Advantageously, the actuators of the present invention are configured such as to allow the connection to the production means by means of a quick coupling. Advantageously, the presence of a quick coupling speeds up and considerably simplifies the maintenance operations and contemporaneously allows to permanently and sealingly stabilize the connection between the tube and dispensing, both in case of automatic dispensing in which the actuator is alongside an anatomic part of a patient by means of banding or binding and in case of an assigned operator who must, for example, replace the elongated end of an actuator during a manual dispensing therapy.

Advantageously, especially in case of therapies using actuators for the anatomic use of the device of the present invention, the patient, during the therapy given by the device, can also be in movement, for example, during a controlled motor activity and/or combined with the non-invasive treatment of muscular and neuromuscular pathologies by applying a succession of mechanical-sound waves to a muscle.

A further advantage derives from the fact that with the quick coupling, it is possible to connect the production means to the dispenser also after the latter was firmly applied to an anatomic part of the patient.

Advantageously, the presence of a quick coupling for the connection between an actuator and the flow modulator allows the device of the present invention to be hygienically cleaner and safer with respect to known devices and allows to considerably soften noises and vibrations of the actuators themselves and of the transmission means.

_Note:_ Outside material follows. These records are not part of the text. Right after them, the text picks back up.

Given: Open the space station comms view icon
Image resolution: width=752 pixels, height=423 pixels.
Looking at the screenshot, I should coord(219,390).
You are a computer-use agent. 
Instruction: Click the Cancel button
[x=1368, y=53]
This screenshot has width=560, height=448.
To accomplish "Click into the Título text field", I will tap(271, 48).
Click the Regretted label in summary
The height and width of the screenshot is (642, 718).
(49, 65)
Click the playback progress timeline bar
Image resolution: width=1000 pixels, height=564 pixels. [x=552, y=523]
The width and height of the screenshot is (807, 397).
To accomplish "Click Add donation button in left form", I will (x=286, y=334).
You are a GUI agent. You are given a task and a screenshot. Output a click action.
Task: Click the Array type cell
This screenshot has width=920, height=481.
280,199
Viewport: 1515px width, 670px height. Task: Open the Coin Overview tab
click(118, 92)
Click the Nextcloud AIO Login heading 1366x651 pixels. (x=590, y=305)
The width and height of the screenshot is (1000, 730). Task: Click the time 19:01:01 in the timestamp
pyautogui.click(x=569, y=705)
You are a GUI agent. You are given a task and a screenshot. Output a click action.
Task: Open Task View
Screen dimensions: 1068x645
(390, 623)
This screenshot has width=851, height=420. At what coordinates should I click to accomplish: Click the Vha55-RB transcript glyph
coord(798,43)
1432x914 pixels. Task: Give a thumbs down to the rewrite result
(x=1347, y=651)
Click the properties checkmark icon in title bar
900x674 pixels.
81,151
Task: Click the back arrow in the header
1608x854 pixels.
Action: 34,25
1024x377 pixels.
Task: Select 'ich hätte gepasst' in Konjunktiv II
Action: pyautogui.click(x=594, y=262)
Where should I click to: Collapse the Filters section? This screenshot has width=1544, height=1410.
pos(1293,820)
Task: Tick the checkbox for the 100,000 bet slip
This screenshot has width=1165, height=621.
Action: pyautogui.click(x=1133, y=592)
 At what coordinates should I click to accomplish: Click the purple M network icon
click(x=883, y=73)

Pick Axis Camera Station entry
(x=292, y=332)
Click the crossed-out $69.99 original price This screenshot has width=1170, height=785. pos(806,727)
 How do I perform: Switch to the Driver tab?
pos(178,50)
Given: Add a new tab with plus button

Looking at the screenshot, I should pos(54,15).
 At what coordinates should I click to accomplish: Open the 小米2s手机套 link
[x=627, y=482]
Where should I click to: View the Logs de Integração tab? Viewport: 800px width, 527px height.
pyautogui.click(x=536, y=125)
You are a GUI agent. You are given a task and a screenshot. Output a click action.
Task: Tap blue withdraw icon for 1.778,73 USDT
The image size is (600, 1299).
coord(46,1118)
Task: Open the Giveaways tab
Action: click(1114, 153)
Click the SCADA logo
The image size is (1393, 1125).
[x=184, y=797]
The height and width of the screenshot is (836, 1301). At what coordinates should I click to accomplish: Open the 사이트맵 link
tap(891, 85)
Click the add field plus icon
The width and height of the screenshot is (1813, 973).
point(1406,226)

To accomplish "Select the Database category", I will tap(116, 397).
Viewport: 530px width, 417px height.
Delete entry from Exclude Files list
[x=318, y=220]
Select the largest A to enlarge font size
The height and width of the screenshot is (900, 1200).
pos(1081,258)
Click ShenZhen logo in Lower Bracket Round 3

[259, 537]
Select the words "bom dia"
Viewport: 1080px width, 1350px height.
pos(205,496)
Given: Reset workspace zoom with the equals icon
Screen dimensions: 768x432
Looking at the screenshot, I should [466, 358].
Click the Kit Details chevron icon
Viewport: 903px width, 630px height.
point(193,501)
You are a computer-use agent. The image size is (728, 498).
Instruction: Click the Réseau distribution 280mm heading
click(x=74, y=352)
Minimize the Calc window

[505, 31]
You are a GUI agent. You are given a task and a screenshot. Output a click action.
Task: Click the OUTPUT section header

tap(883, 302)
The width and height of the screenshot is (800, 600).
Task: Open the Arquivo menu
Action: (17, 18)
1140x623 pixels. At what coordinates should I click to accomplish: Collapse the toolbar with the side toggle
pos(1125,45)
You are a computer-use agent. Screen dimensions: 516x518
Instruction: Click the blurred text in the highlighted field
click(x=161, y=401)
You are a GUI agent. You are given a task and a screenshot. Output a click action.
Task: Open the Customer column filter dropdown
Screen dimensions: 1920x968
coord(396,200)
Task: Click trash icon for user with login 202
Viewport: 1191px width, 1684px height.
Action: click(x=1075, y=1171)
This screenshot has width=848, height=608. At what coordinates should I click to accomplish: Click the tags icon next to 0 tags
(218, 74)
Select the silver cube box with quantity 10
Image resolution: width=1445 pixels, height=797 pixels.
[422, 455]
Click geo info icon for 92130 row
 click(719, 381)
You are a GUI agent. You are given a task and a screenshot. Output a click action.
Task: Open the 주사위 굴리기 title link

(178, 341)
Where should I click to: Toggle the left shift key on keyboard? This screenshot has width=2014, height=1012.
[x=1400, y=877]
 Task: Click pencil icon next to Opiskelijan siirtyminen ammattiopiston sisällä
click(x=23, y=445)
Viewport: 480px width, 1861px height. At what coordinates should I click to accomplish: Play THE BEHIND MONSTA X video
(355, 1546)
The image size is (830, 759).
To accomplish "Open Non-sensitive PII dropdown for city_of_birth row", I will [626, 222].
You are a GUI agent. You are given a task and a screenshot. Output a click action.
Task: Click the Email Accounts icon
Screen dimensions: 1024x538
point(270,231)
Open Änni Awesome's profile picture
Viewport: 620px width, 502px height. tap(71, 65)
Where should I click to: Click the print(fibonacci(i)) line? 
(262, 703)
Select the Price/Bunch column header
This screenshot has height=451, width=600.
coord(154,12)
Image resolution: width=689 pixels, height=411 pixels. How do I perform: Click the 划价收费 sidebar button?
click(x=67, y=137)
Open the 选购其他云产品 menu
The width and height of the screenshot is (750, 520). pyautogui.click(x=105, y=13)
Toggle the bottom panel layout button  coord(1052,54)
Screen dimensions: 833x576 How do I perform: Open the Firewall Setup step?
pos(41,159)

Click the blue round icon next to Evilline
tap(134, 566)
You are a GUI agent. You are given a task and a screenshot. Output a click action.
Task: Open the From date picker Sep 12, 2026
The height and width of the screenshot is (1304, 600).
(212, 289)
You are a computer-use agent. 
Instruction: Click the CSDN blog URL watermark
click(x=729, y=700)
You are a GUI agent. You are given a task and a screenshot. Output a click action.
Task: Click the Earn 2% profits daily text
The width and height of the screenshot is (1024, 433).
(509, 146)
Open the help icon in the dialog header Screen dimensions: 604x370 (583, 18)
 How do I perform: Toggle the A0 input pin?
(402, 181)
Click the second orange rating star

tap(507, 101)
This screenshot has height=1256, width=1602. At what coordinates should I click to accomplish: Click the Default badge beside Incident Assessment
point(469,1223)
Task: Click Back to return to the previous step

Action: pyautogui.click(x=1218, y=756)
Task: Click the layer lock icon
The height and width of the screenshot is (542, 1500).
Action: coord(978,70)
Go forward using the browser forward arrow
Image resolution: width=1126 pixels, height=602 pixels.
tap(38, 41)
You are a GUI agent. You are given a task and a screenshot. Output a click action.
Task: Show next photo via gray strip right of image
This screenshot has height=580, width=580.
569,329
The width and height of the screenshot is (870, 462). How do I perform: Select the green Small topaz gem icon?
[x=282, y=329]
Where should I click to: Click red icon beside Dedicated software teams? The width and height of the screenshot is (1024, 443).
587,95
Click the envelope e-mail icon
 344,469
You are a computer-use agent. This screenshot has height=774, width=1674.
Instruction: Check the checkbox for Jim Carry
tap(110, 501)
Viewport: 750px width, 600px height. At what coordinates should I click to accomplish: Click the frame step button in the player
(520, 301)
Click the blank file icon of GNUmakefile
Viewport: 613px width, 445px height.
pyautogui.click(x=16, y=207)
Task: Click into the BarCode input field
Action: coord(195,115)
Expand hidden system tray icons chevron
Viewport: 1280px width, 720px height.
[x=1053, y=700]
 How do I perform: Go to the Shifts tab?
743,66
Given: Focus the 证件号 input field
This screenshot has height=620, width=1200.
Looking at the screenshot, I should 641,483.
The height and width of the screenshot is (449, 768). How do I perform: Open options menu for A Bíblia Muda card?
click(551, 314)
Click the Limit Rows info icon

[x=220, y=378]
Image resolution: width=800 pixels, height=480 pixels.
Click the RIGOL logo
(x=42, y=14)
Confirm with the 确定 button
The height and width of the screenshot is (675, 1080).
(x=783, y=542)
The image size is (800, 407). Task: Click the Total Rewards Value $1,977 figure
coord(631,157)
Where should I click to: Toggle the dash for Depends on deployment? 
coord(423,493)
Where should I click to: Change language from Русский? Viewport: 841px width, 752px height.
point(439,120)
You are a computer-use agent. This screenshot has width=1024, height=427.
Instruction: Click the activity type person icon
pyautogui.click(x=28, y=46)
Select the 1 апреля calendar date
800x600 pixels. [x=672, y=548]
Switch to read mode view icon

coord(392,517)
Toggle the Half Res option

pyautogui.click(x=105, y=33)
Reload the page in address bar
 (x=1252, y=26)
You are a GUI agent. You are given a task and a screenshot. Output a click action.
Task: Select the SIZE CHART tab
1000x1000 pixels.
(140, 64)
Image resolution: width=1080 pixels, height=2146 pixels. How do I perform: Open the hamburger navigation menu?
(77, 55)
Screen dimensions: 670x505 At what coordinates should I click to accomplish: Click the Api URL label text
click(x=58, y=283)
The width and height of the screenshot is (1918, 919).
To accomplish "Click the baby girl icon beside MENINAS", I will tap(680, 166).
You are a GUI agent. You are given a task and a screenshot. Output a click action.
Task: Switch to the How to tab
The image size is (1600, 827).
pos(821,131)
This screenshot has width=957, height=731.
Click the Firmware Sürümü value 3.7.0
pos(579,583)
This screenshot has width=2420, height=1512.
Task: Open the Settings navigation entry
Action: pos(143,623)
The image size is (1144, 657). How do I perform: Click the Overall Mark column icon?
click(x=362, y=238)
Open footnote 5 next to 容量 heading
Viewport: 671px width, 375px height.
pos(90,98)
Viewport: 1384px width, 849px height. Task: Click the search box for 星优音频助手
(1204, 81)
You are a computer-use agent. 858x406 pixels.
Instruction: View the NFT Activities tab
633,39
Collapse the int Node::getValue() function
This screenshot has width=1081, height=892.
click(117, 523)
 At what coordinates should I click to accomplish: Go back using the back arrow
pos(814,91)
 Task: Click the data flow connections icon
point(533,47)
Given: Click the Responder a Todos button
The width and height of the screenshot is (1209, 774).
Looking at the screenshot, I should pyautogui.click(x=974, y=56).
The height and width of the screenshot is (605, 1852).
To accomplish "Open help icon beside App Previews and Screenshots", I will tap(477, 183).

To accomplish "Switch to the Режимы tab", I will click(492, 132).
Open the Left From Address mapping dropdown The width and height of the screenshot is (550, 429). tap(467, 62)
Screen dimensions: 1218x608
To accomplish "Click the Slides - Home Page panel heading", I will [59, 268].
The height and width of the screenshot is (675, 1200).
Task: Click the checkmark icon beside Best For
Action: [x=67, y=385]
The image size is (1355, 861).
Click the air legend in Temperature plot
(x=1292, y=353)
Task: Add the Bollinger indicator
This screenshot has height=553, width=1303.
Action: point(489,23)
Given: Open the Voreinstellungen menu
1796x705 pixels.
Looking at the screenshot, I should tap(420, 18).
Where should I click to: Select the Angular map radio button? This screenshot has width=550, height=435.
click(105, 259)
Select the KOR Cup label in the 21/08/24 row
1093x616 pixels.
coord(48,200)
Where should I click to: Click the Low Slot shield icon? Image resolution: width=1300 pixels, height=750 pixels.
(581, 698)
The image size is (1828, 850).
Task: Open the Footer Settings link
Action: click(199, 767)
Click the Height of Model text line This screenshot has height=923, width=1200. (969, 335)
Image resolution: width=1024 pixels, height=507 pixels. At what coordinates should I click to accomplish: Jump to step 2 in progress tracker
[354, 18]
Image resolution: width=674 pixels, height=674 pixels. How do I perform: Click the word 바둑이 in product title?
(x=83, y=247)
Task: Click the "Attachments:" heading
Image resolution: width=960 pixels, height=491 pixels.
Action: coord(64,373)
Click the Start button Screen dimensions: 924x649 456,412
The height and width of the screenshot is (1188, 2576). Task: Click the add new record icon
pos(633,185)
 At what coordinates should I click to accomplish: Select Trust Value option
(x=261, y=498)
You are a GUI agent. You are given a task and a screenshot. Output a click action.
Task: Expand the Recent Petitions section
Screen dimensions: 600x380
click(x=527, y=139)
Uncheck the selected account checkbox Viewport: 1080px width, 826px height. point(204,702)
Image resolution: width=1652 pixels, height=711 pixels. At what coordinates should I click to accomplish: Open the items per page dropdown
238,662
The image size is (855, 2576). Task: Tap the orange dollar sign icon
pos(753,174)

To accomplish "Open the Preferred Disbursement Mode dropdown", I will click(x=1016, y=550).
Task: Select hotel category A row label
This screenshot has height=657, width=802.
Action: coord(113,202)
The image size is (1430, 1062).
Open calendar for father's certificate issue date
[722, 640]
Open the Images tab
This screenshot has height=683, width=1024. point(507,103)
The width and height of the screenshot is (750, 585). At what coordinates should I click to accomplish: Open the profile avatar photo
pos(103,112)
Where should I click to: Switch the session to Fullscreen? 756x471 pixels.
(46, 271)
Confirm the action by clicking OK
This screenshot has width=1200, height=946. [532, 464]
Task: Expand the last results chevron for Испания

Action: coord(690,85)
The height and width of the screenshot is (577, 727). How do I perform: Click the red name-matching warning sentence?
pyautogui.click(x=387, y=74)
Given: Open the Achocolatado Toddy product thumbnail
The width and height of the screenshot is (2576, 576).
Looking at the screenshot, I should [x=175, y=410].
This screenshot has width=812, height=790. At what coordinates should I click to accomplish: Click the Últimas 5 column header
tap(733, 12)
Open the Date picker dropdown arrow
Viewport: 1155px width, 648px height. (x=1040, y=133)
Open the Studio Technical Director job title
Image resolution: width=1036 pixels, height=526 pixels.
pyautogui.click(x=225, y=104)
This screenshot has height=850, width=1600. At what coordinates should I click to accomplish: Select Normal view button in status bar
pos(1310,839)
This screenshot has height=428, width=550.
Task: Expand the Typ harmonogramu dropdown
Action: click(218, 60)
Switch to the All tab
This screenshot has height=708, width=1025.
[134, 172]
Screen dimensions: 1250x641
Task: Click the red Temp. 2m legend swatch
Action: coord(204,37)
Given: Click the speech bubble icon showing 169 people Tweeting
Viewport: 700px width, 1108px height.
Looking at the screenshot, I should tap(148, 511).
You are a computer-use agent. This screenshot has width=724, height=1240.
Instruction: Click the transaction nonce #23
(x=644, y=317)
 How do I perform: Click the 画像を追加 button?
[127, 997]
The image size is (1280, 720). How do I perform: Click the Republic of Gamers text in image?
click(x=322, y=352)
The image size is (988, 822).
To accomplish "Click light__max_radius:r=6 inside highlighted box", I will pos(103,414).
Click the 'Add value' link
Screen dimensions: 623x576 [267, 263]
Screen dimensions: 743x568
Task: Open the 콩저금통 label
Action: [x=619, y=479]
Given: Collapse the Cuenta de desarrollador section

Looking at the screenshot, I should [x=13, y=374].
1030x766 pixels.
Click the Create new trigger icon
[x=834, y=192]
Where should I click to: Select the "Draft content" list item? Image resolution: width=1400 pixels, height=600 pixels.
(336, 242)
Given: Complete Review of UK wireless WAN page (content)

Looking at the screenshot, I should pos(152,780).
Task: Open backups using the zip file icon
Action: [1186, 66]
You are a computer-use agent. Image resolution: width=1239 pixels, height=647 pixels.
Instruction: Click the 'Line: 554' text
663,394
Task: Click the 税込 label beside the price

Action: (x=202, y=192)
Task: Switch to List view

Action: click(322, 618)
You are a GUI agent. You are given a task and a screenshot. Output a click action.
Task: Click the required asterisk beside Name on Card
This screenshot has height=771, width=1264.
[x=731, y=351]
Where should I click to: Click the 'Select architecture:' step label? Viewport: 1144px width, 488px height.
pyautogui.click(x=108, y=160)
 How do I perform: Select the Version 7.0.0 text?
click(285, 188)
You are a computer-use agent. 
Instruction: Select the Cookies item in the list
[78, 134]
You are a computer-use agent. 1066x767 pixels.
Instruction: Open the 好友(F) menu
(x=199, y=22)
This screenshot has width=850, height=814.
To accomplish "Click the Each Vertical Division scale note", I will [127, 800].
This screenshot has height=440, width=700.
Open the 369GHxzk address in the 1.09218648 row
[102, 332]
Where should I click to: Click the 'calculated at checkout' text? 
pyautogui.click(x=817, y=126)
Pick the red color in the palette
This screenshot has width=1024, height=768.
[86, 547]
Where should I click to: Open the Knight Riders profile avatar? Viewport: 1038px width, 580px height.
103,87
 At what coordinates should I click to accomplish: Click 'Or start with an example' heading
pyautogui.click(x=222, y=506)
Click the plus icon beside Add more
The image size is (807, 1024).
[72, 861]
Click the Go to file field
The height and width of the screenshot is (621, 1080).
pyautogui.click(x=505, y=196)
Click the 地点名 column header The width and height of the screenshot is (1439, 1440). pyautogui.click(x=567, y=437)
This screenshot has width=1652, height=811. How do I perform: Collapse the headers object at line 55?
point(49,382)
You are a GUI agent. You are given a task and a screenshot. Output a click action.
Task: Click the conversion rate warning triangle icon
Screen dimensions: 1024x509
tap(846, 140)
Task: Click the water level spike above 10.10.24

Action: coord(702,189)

Advantageously, the two-element structure of the spoon-like actuator with the extension element allows considerable saving of accessories and/or various embodiments with respect to the known devices. In fact, the coupling by means of threading and/or coupling by interference or interlocking between the extension element and/or actuator or handgrip allows to couple, by a sealingly connection without interruption, countless combinations between actuator, extension element and handgrip without requiring a complete set of actuators such as occurs in case of known devices.

Advantageously, the handgrip of the present invention comprising the adjusting means allows the operator to act with one hand only both to orient the actuator on the anatomic part to be treated and to adjust the frequency of the mechanical impulse to transmit thereto.

Advantageously, the gripping portion and the contact portion of an actuator of the present invention are achieved by overmolding the polymers both to allow to considerably speed up the production process and to increase the benefits in terms of hygiene, since there is no more sealing gasket between the two parts which requires systematic maintenance and cleaning in case of the known devices.

Advantageously, the device of the present invention has greater energy efficiency with respect to those of the known type since it makes much less noises and vibrations while operating with respect to those emitted by a device of the same category of the known type.